The first half of this thesis focused on characterizing the effects of valproate in a mouse model of WS. It was found that valproate affected genes mainly related to oxidative stress, fat metabolism and circadian rhythm in the liver tissue of WS mice. The most affected was Ppar𝛽/𝛿, which also plays an important role in glucose metabolism. When testing the effect of valproate on blood sugar in WS mice, it was found that a single administration of the drug improved blood sugar metabolism, while long-term treatment had no effect.

In the second half of the thesis, the importance of WFS1 and the effects of valproate and liraglutide on the renin-angiotensin-aldosterone system (RAAS) were investigated in a rat model of WS. The RAAS, like WFS1, has been linked to structures associating mitochondria and endoplasmic reticulum that are important for neuron survival. Gene expression of the key RAAS receptors angiotensin II type 2 and bradykinin B1 was significantly decreased in WS rats. In addition, lower aldosterone and higher bradykinin levels were observed. Low aldosterone levels have recently been directly linked to WFS1 deficiency. Valproate and liraglutide failed to normalize the gene expression levels, but increased aldosterone and decreased bradykinin levels in those rats.

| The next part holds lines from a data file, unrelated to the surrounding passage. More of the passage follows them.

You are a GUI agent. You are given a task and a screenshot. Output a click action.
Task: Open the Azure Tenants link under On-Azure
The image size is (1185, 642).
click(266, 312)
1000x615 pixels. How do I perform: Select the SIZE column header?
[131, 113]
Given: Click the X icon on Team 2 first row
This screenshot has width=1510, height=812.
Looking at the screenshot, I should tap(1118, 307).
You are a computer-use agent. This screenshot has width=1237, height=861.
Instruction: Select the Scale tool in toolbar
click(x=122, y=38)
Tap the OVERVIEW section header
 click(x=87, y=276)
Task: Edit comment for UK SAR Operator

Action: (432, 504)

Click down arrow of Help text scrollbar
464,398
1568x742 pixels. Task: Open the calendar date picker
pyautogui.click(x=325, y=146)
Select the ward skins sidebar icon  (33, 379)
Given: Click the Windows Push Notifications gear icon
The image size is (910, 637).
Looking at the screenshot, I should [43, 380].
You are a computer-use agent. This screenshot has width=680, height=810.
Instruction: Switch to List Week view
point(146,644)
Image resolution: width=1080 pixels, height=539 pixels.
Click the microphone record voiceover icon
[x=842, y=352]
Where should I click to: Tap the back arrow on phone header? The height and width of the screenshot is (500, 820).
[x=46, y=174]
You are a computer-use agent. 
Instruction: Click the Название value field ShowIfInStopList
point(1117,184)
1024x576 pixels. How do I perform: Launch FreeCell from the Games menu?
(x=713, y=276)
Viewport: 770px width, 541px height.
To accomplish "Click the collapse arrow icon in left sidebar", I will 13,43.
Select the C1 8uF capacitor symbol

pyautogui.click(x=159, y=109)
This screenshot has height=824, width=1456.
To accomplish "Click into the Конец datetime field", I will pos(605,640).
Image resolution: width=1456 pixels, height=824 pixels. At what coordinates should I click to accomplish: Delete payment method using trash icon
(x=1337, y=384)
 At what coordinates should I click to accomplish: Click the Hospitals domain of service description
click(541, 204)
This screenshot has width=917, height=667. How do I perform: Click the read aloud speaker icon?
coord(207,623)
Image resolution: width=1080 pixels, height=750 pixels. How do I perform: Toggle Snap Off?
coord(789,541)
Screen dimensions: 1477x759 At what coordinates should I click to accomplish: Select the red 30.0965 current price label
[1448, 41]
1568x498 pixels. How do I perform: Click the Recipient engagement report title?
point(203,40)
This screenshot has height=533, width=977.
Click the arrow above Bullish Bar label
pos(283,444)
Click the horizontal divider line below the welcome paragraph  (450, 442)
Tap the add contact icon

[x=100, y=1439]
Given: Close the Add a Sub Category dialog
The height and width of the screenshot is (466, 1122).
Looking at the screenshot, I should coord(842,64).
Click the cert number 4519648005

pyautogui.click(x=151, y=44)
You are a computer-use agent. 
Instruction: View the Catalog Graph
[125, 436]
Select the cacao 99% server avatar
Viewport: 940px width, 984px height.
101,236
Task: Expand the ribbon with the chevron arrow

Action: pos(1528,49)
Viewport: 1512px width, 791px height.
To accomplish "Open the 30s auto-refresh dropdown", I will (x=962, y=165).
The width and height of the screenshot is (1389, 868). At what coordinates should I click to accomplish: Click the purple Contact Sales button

Although physiological manifestations suggestive of RAAS disturbance are not apparent in WS rats, the RAAS is evidently dysregulated at the transcriptional level. At the same time, it seems that its functioning is strongly affected by stress. Disturbed RAAS can exacerbate inflammatory processes and oxidative stress, thereby accelerating the course of the disease, so it’s importance in WS cannot be underestimated.